» **Task requirements**:
What you return must match every record word for word.

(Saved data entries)
———
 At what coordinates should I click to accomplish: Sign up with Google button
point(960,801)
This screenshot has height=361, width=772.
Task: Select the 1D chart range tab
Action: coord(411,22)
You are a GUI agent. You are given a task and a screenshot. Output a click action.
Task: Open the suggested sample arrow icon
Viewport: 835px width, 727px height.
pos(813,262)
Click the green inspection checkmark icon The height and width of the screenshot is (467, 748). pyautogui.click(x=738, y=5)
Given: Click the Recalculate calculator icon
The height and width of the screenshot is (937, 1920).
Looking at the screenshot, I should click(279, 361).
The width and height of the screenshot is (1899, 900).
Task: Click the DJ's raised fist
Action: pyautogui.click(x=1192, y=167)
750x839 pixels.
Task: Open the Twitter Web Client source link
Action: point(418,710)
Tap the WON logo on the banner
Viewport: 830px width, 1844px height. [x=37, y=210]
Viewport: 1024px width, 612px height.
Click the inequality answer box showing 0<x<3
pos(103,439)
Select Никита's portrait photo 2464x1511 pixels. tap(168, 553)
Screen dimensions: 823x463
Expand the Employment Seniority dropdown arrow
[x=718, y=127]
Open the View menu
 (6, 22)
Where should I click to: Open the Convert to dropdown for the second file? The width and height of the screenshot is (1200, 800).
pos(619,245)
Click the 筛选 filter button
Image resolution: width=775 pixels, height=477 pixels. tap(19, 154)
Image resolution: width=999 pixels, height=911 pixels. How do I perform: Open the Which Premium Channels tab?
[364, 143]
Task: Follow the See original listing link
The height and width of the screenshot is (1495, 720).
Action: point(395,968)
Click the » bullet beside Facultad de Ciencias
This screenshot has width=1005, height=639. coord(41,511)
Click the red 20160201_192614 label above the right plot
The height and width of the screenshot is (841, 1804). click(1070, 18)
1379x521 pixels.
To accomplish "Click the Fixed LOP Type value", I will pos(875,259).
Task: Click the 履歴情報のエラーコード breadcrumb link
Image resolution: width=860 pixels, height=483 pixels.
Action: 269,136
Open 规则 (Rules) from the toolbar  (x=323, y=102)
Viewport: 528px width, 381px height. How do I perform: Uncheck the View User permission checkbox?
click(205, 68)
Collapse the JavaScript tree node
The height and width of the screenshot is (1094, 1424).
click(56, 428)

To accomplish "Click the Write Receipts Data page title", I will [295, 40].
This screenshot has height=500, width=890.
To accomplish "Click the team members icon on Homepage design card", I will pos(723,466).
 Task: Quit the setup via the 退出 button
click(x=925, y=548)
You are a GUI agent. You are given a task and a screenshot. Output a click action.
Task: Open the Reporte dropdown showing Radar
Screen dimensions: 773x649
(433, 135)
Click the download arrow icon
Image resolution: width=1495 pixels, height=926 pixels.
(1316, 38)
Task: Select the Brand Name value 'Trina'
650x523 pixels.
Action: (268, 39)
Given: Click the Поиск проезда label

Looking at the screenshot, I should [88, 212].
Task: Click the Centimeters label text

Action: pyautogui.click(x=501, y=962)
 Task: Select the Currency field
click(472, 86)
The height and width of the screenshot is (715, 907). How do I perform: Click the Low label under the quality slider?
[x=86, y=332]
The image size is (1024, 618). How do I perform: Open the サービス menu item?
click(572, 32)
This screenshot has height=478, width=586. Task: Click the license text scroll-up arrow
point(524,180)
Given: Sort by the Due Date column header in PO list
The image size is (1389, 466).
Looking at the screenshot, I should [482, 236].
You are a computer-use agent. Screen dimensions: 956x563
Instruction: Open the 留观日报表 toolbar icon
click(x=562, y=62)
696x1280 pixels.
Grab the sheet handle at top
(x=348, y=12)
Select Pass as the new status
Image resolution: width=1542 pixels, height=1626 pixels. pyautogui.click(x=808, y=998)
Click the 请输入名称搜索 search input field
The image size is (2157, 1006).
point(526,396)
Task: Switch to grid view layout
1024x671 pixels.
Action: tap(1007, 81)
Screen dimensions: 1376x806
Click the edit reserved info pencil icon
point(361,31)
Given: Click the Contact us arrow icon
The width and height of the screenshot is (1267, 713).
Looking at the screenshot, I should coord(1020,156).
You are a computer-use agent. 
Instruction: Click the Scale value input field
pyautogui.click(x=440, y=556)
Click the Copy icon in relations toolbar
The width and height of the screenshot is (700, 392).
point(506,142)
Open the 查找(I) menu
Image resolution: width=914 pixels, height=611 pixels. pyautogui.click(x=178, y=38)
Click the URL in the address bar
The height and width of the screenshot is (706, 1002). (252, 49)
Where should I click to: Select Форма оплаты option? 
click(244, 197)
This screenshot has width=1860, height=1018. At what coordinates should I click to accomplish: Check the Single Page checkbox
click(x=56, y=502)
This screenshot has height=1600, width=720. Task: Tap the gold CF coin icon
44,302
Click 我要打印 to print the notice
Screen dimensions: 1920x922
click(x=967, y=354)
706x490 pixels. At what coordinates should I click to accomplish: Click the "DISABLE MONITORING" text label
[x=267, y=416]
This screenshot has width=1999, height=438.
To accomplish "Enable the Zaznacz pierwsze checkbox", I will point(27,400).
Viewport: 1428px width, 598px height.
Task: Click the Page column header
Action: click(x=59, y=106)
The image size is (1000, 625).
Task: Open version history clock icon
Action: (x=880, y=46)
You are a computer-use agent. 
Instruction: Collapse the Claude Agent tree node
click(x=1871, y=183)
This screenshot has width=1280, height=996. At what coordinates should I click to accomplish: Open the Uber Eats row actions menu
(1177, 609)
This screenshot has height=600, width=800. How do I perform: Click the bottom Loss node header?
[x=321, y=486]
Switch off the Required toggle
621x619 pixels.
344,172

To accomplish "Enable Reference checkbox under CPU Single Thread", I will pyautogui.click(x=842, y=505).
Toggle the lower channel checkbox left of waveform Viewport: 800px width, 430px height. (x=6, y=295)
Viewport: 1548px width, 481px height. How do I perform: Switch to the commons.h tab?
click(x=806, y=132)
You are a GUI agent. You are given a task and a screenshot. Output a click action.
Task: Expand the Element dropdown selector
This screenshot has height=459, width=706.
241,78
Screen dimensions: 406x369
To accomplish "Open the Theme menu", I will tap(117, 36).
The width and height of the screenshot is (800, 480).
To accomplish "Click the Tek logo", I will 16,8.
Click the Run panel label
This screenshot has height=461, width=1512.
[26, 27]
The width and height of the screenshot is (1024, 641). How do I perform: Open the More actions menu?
———
» **Response to this task**:
 At what coordinates should I click to accomplish: Sign up with Google button
point(960,801)
This screenshot has height=361, width=772.
Task: Select the 1D chart range tab
Action: coord(411,22)
You are a GUI agent. You are given a task and a screenshot. Output a click action.
Task: Open the suggested sample arrow icon
Viewport: 835px width, 727px height.
pos(813,262)
Click the green inspection checkmark icon The height and width of the screenshot is (467, 748). pyautogui.click(x=738, y=5)
Given: Click the Recalculate calculator icon
The height and width of the screenshot is (937, 1920).
Looking at the screenshot, I should click(279, 361).
The width and height of the screenshot is (1899, 900).
Task: Click the DJ's raised fist
Action: pyautogui.click(x=1192, y=167)
750x839 pixels.
Task: Open the Twitter Web Client source link
Action: point(418,710)
Tap the WON logo on the banner
Viewport: 830px width, 1844px height. [x=37, y=210]
Viewport: 1024px width, 612px height.
Click the inequality answer box showing 0<x<3
pos(103,439)
Select Никита's portrait photo 2464x1511 pixels. tap(168, 553)
Screen dimensions: 823x463
Expand the Employment Seniority dropdown arrow
[x=718, y=127]
Open the View menu
 (6, 22)
Where should I click to: Open the Convert to dropdown for the second file? The width and height of the screenshot is (1200, 800).
pos(619,245)
Click the 筛选 filter button
Image resolution: width=775 pixels, height=477 pixels. tap(19, 154)
Image resolution: width=999 pixels, height=911 pixels. How do I perform: Open the Which Premium Channels tab?
[364, 143]
Task: Follow the See original listing link
The height and width of the screenshot is (1495, 720).
Action: point(395,968)
Click the » bullet beside Facultad de Ciencias
This screenshot has width=1005, height=639. coord(41,511)
Click the red 20160201_192614 label above the right plot
The height and width of the screenshot is (841, 1804). click(1070, 18)
1379x521 pixels.
To accomplish "Click the Fixed LOP Type value", I will pos(875,259).
Task: Click the 履歴情報のエラーコード breadcrumb link
Image resolution: width=860 pixels, height=483 pixels.
Action: 269,136
Open 规则 (Rules) from the toolbar  (x=323, y=102)
Viewport: 528px width, 381px height. How do I perform: Uncheck the View User permission checkbox?
click(205, 68)
Collapse the JavaScript tree node
The height and width of the screenshot is (1094, 1424).
click(56, 428)

To accomplish "Click the Write Receipts Data page title", I will [295, 40].
This screenshot has height=500, width=890.
To accomplish "Click the team members icon on Homepage design card", I will pos(723,466).
 Task: Quit the setup via the 退出 button
click(x=925, y=548)
You are a GUI agent. You are given a task and a screenshot. Output a click action.
Task: Open the Reporte dropdown showing Radar
Screen dimensions: 773x649
(433, 135)
Click the download arrow icon
Image resolution: width=1495 pixels, height=926 pixels.
(1316, 38)
Task: Select the Brand Name value 'Trina'
650x523 pixels.
Action: (268, 39)
Given: Click the Поиск проезда label

Looking at the screenshot, I should [88, 212].
Task: Click the Centimeters label text

Action: pyautogui.click(x=501, y=962)
 Task: Select the Currency field
click(472, 86)
The height and width of the screenshot is (715, 907). How do I perform: Click the Low label under the quality slider?
[x=86, y=332]
The image size is (1024, 618). How do I perform: Open the サービス menu item?
click(572, 32)
This screenshot has height=478, width=586. Task: Click the license text scroll-up arrow
point(524,180)
Given: Sort by the Due Date column header in PO list
The image size is (1389, 466).
Looking at the screenshot, I should [482, 236].
You are a computer-use agent. Screen dimensions: 956x563
Instruction: Open the 留观日报表 toolbar icon
click(x=562, y=62)
696x1280 pixels.
Grab the sheet handle at top
(x=348, y=12)
Select Pass as the new status
Image resolution: width=1542 pixels, height=1626 pixels. pyautogui.click(x=808, y=998)
Click the 请输入名称搜索 search input field
The image size is (2157, 1006).
point(526,396)
Task: Switch to grid view layout
1024x671 pixels.
Action: tap(1007, 81)
Screen dimensions: 1376x806
Click the edit reserved info pencil icon
point(361,31)
Given: Click the Contact us arrow icon
The width and height of the screenshot is (1267, 713).
Looking at the screenshot, I should coord(1020,156).
You are a computer-use agent. 
Instruction: Click the Scale value input field
pyautogui.click(x=440, y=556)
Click the Copy icon in relations toolbar
The width and height of the screenshot is (700, 392).
point(506,142)
Open the 查找(I) menu
Image resolution: width=914 pixels, height=611 pixels. pyautogui.click(x=178, y=38)
Click the URL in the address bar
The height and width of the screenshot is (706, 1002). (252, 49)
Where should I click to: Select Форма оплаты option? 
click(244, 197)
This screenshot has width=1860, height=1018. At what coordinates should I click to accomplish: Check the Single Page checkbox
click(x=56, y=502)
This screenshot has height=1600, width=720. Task: Tap the gold CF coin icon
44,302
Click 我要打印 to print the notice
Screen dimensions: 1920x922
click(x=967, y=354)
706x490 pixels. At what coordinates should I click to accomplish: Click the "DISABLE MONITORING" text label
[x=267, y=416]
This screenshot has width=1999, height=438.
To accomplish "Enable the Zaznacz pierwsze checkbox", I will point(27,400).
Viewport: 1428px width, 598px height.
Task: Click the Page column header
Action: click(x=59, y=106)
The image size is (1000, 625).
Task: Open version history clock icon
Action: (x=880, y=46)
You are a computer-use agent. 
Instruction: Collapse the Claude Agent tree node
click(x=1871, y=183)
This screenshot has width=1280, height=996. At what coordinates should I click to accomplish: Open the Uber Eats row actions menu
(1177, 609)
This screenshot has height=600, width=800. How do I perform: Click the bottom Loss node header?
[x=321, y=486]
Switch off the Required toggle
621x619 pixels.
344,172

To accomplish "Enable Reference checkbox under CPU Single Thread", I will pyautogui.click(x=842, y=505).
Toggle the lower channel checkbox left of waveform Viewport: 800px width, 430px height. (x=6, y=295)
Viewport: 1548px width, 481px height. How do I perform: Switch to the commons.h tab?
click(x=806, y=132)
You are a GUI agent. You are given a task and a screenshot. Output a click action.
Task: Expand the Element dropdown selector
This screenshot has height=459, width=706.
241,78
Screen dimensions: 406x369
To accomplish "Open the Theme menu", I will tap(117, 36).
The width and height of the screenshot is (800, 480).
To accomplish "Click the Tek logo", I will 16,8.
Click the Run panel label
This screenshot has height=461, width=1512.
[26, 27]
The width and height of the screenshot is (1024, 641). How do I perform: Open the More actions menu?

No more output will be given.